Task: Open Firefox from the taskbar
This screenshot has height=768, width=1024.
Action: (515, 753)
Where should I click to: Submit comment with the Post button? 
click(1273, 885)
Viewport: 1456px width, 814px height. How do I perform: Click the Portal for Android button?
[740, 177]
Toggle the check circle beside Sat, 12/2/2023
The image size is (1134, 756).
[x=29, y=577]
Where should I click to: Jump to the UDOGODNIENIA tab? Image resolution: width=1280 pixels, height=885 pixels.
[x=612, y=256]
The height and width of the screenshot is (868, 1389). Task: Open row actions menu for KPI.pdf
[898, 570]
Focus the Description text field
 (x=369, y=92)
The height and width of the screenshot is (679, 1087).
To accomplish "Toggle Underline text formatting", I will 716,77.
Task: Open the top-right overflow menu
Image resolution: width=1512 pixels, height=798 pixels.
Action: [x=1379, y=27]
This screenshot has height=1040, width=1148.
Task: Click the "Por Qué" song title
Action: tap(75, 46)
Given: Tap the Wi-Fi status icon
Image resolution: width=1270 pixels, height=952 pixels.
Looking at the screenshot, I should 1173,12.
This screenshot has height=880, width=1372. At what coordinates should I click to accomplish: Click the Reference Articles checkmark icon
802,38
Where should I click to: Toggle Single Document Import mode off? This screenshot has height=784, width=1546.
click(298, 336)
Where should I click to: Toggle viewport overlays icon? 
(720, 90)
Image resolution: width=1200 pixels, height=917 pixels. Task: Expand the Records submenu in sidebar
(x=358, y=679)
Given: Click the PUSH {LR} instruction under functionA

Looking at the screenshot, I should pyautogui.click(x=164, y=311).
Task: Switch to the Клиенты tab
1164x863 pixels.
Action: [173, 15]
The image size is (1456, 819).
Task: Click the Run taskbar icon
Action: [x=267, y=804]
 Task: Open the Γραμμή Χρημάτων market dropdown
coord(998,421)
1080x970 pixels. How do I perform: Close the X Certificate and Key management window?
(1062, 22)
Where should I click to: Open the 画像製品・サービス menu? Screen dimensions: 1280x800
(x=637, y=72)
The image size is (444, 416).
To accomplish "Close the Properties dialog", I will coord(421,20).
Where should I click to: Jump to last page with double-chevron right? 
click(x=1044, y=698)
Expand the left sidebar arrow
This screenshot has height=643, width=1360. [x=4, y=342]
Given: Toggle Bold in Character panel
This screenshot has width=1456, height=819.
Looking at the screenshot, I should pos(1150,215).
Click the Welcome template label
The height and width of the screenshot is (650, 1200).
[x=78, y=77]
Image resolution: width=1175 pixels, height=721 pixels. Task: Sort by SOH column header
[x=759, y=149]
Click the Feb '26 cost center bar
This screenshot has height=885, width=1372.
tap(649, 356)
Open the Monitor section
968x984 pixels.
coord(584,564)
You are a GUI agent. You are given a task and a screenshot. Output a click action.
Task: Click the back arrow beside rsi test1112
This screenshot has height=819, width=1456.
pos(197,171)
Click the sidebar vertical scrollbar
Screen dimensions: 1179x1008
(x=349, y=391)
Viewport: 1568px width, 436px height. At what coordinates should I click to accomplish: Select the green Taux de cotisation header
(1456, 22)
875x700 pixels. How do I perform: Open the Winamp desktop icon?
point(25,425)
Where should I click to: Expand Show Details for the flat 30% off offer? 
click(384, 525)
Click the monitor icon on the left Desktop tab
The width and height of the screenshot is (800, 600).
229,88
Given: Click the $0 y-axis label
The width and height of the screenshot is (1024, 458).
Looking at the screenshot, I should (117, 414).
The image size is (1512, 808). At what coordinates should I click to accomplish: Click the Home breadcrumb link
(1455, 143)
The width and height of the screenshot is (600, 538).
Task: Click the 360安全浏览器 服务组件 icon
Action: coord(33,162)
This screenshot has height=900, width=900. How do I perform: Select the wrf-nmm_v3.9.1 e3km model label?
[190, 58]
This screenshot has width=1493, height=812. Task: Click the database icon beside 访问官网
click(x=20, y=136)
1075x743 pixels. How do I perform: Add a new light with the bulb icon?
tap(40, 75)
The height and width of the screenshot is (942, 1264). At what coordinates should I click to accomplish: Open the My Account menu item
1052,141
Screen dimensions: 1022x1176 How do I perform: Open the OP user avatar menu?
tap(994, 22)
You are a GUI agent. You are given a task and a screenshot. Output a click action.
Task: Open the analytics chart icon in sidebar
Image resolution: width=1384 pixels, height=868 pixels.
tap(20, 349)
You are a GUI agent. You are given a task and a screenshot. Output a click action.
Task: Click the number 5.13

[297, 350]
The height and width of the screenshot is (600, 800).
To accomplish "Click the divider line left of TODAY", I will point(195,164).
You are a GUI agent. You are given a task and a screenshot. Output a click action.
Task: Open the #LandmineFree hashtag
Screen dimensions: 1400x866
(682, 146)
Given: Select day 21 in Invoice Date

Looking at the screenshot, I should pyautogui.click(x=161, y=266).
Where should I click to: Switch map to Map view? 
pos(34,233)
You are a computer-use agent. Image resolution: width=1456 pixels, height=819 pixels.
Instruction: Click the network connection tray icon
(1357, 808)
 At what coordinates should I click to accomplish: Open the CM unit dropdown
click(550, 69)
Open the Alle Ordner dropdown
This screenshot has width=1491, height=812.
..............................
(PROBLEM STATEMENT):
Please print all of the entries above again, reproducing every line without any change.

(ANSWER TO THIS EXERCISE):
Task: Open Firefox from the taskbar
This screenshot has height=768, width=1024.
Action: (515, 753)
Where should I click to: Submit comment with the Post button? 
click(1273, 885)
Viewport: 1456px width, 814px height. How do I perform: Click the Portal for Android button?
[740, 177]
Toggle the check circle beside Sat, 12/2/2023
The image size is (1134, 756).
[x=29, y=577]
Where should I click to: Jump to the UDOGODNIENIA tab? Image resolution: width=1280 pixels, height=885 pixels.
[x=612, y=256]
The height and width of the screenshot is (868, 1389). Task: Open row actions menu for KPI.pdf
[898, 570]
Focus the Description text field
 (x=369, y=92)
The height and width of the screenshot is (679, 1087).
To accomplish "Toggle Underline text formatting", I will 716,77.
Task: Open the top-right overflow menu
Image resolution: width=1512 pixels, height=798 pixels.
Action: [x=1379, y=27]
This screenshot has height=1040, width=1148.
Task: Click the "Por Qué" song title
Action: tap(75, 46)
Given: Tap the Wi-Fi status icon
Image resolution: width=1270 pixels, height=952 pixels.
Looking at the screenshot, I should 1173,12.
This screenshot has height=880, width=1372. At what coordinates should I click to accomplish: Click the Reference Articles checkmark icon
802,38
Where should I click to: Toggle Single Document Import mode off? This screenshot has height=784, width=1546.
click(298, 336)
Where should I click to: Toggle viewport overlays icon? 
(720, 90)
Image resolution: width=1200 pixels, height=917 pixels. Task: Expand the Records submenu in sidebar
(x=358, y=679)
Given: Click the PUSH {LR} instruction under functionA

Looking at the screenshot, I should pyautogui.click(x=164, y=311).
Task: Switch to the Клиенты tab
1164x863 pixels.
Action: [173, 15]
The image size is (1456, 819).
Task: Click the Run taskbar icon
Action: [x=267, y=804]
 Task: Open the Γραμμή Χρημάτων market dropdown
coord(998,421)
1080x970 pixels. How do I perform: Close the X Certificate and Key management window?
(1062, 22)
Where should I click to: Open the 画像製品・サービス menu? Screen dimensions: 1280x800
(x=637, y=72)
The image size is (444, 416).
To accomplish "Close the Properties dialog", I will coord(421,20).
Where should I click to: Jump to last page with double-chevron right? 
click(x=1044, y=698)
Expand the left sidebar arrow
This screenshot has height=643, width=1360. [x=4, y=342]
Given: Toggle Bold in Character panel
This screenshot has width=1456, height=819.
Looking at the screenshot, I should pos(1150,215).
Click the Welcome template label
The height and width of the screenshot is (650, 1200).
[x=78, y=77]
Image resolution: width=1175 pixels, height=721 pixels. Task: Sort by SOH column header
[x=759, y=149]
Click the Feb '26 cost center bar
This screenshot has height=885, width=1372.
tap(649, 356)
Open the Monitor section
968x984 pixels.
coord(584,564)
You are a GUI agent. You are given a task and a screenshot. Output a click action.
Task: Click the back arrow beside rsi test1112
This screenshot has height=819, width=1456.
pos(197,171)
Click the sidebar vertical scrollbar
Screen dimensions: 1179x1008
(x=349, y=391)
Viewport: 1568px width, 436px height. At what coordinates should I click to accomplish: Select the green Taux de cotisation header
(1456, 22)
875x700 pixels. How do I perform: Open the Winamp desktop icon?
point(25,425)
Where should I click to: Expand Show Details for the flat 30% off offer? 
click(384, 525)
Click the monitor icon on the left Desktop tab
The width and height of the screenshot is (800, 600).
229,88
Given: Click the $0 y-axis label
The width and height of the screenshot is (1024, 458).
Looking at the screenshot, I should (117, 414).
The image size is (1512, 808). At what coordinates should I click to accomplish: Click the Home breadcrumb link
(1455, 143)
The width and height of the screenshot is (600, 538).
Task: Click the 360安全浏览器 服务组件 icon
Action: coord(33,162)
This screenshot has height=900, width=900. How do I perform: Select the wrf-nmm_v3.9.1 e3km model label?
[190, 58]
This screenshot has width=1493, height=812. Task: Click the database icon beside 访问官网
click(x=20, y=136)
1075x743 pixels. How do I perform: Add a new light with the bulb icon?
tap(40, 75)
The height and width of the screenshot is (942, 1264). At what coordinates should I click to accomplish: Open the My Account menu item
1052,141
Screen dimensions: 1022x1176 How do I perform: Open the OP user avatar menu?
tap(994, 22)
You are a GUI agent. You are given a task and a screenshot. Output a click action.
Task: Open the analytics chart icon in sidebar
Image resolution: width=1384 pixels, height=868 pixels.
tap(20, 349)
You are a GUI agent. You are given a task and a screenshot. Output a click action.
Task: Click the number 5.13

[297, 350]
The height and width of the screenshot is (600, 800).
To accomplish "Click the divider line left of TODAY", I will point(195,164).
You are a GUI agent. You are given a task and a screenshot. Output a click action.
Task: Open the #LandmineFree hashtag
Screen dimensions: 1400x866
(682, 146)
Given: Select day 21 in Invoice Date

Looking at the screenshot, I should pyautogui.click(x=161, y=266).
Where should I click to: Switch map to Map view? 
pos(34,233)
You are a computer-use agent. Image resolution: width=1456 pixels, height=819 pixels.
Instruction: Click the network connection tray icon
(1357, 808)
 At what coordinates should I click to accomplish: Open the CM unit dropdown
click(550, 69)
Open the Alle Ordner dropdown
This screenshot has width=1491, height=812.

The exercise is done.